1. Authorised Client Compromise: A malicious actor (Wesley) gains access to a user’s (Ivan’s) device and compromises a legitimate client application (Bruce’s App). This could happen through malware, a phishing attack, or other means.
2. Session Hijacking: Wesley, now controlling Bruce’s App, initiates the OAuth 2.0 authorisation flow with PKCE. Since Wesley has control of the app, he can generate the code verifier and code challenge, and send them to the authorisation server.
3. Code and Token Interception: Wesley, still in control of the compromised app, can intercept the authorisation code sent back by the server, as well as the access token obtained through the token exchange.
4. Unauthorised Access: Even though PKCE is being used, Wesley has successfully bypassed its protection because he controls the client application itself. he can now use the stolen access token to access Ivan’s resources on behalf of Bruce’s App, even though Ivan never authorised Wesley.

The Limitation

This scenario highlights that PKCE, while effective against authorisation code interception attacks, does not protect against client compromise. If a malicious actor can gain control of the client application itself, PKCE’s mechanism for ensuring the client’s authenticity becomes irrelevant.

Mitigation Strategies

While PKCE alone cannot prevent client compromise, you can combine it with other security measures to enhance overall protection:

• Strong Client Authentication: If possible, use client authentication methods like client secrets (for confidential clients) or stronger authentication techniques like MTLS (Mutual Transport Layer Security) to verify the client’s identity beyond PKCE.
• Device Security: Encourage users to practice good device security hygiene, such as using strong passwords, avoiding suspicious downloads, and keeping software updated.
• Secure Communication: Always use HTTPS for all communication throughout the OAuth 2.0 flow to protect data in transit.
• Monitoring and Anomaly Detection: Implement monitoring mechanisms to detect unusual activity patterns that might indicate a client compromise.

Conclusion

The OAuth 2.0 Authorisation Code Flow with PKCE significantly bolsters the security posture of public clients, such as Single-Page Applications (SPAs) and mobile apps, by effectively mitigating the risk of authorisation code interception attacks. By integrating PKCE into your OAuth implementation, you introduce an additional layer of protection that ensures only the legitimate client can exchange the authorization code for an access token, safeguarding user data and fortifying your application’s overall security.

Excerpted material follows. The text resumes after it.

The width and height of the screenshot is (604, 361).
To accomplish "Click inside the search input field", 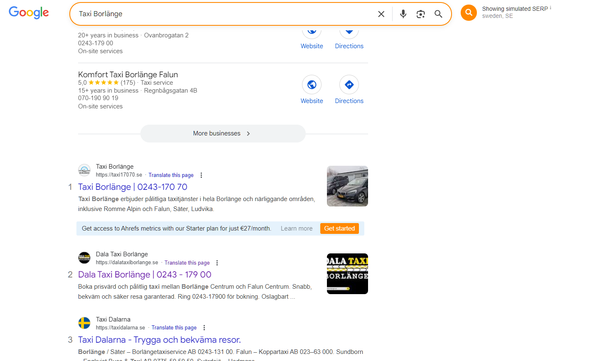I will 208,14.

However, it’s crucial to remember that PKCE is not a silver bullet for all security concerns. While it addresses the specific vulnerability of code interception, it doesn’t protect against client compromise. Therefore, it’s imperative to combine PKCE with other security best practices, such as strong client authentication, robust device security, secure communication protocols, and vigilant monitoring, to create a comprehensive defense against a wide range of potential threats.

By adopting a multi-layered security approach that includes PKCE and other safeguards, you can confidently build and deploy applications that prioritise the privacy and security of your users, fostering trust and ensuring the integrity of your OAuth-based authorisation process.